Officials attributed the delay in convening the meeting to the Covid pandemic but sources acknowledged that it also had to do with the Indian move to unilaterally change the status of the disputed Jammu and Kashmir region in August 2019.
After the Indian move, Pakistan had taken a series of measures -- including a decision to review all bilateral agreements. Islamabad has since linked the resumption of talks with New Delhi to restoring the status of Jammu and Kashmir to pre-August 5, 2019.
However, the convening of the permanent Indus commission’s meeting suggests that Pakistan is gradually moving to restore ties with India.
On February 25, Pakistan and India in an unexpected move agreed to recommit to the 2003 ceasefire agreement. Since then not a single incident of ceasefire violation has been reported by either side. The dramatic agreement is linked to back-channel diplomacy between the two countries.
The two countries not just agreed to restore the ceasefire but also decided to lower rhetoric against each other. This has been visible in some of the statements given by the leaders and officials from both sides.
At a recent Islamabad security dialogue, both Prime Minister Imran Khan and Army chief General Qamar Javed Bajwa sounded conciliatory towards India. Similarly, Indian Prime Minister Narendra Modi wished Prime Minister Imran Khan early recovery after he was tested positive for the covid-19.
Foreign Office spokesperson Zahid Hafiz Chaudhri said the meeting of Permanent Indus Commission was held specifically under the provisions of the IWT 1960, where only water related issues, which fall under the IWT, will be discussed.
“A host of issues under the Treaty, including our objections on the designs of Pakal Dul and Lower Kalnai Hydroelectric Plants, supply of information on new Indian projects on the western rivers and supply of flood data by India, will be discussed,” the spokesperson said.
Pakistan will raise objections to the technical designs of India's planned Pakal Dul and Lower Kalnai hydroelectric plants, Foreign Office spokesman Zahid Hafeez Chaudhri said.
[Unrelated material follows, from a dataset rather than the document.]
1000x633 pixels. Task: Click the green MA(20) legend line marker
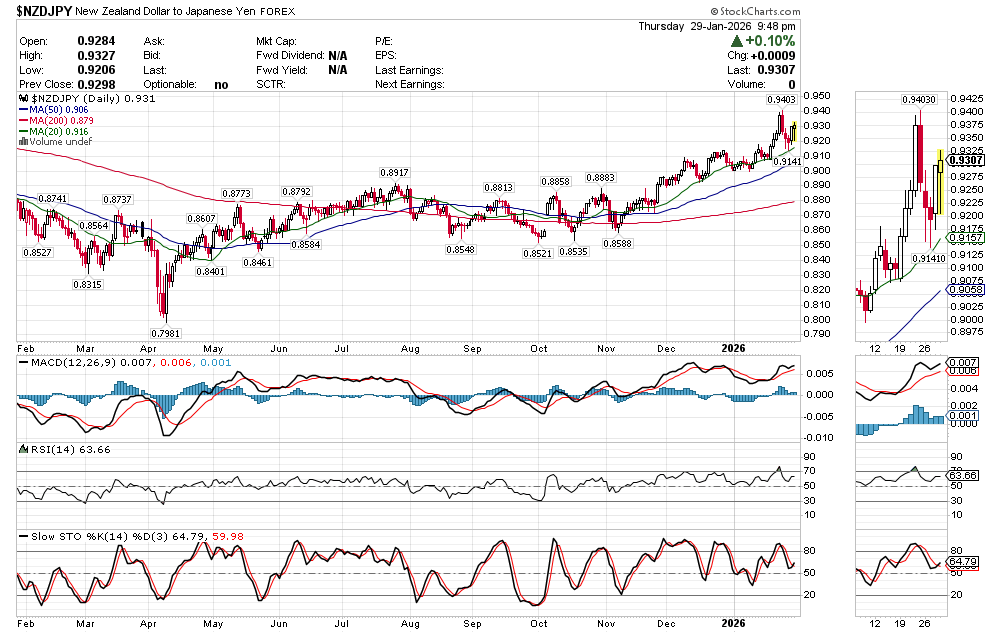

The Indus River, one of the world's largest, and its tributaries feed 80 per cent of Pakistan's irrigated agriculture.
Bloomberg news agency and Foreign Policy magazine have reported that the United Arab Emirates, with whom both India and Pakistan have close ties, may have played a role in secret efforts to achieve a detente.
Last month, India and Pakistan announced a rare agreement to stop firing along the Line of Control, which Bloomberg said was also the result of UAE-brokered talks. There was no immediate comment from India, Pakistan or the UAE to the Bloomberg report out on Monday.
At the water-sharing talks, both sides are expected to try and narrow differences over the hydro-projects, Indian officials said.
One of the Indian officials, who asked to remain unidentified, said the Pakal Dul and Lower Kalnai projects along with a couple of others - which Pakistan is concerned would hurt the flow of water downstream - were in line with the provisions of the treaty.
"We will discuss to allay those objections, we believe in an amicable resolution," the official said.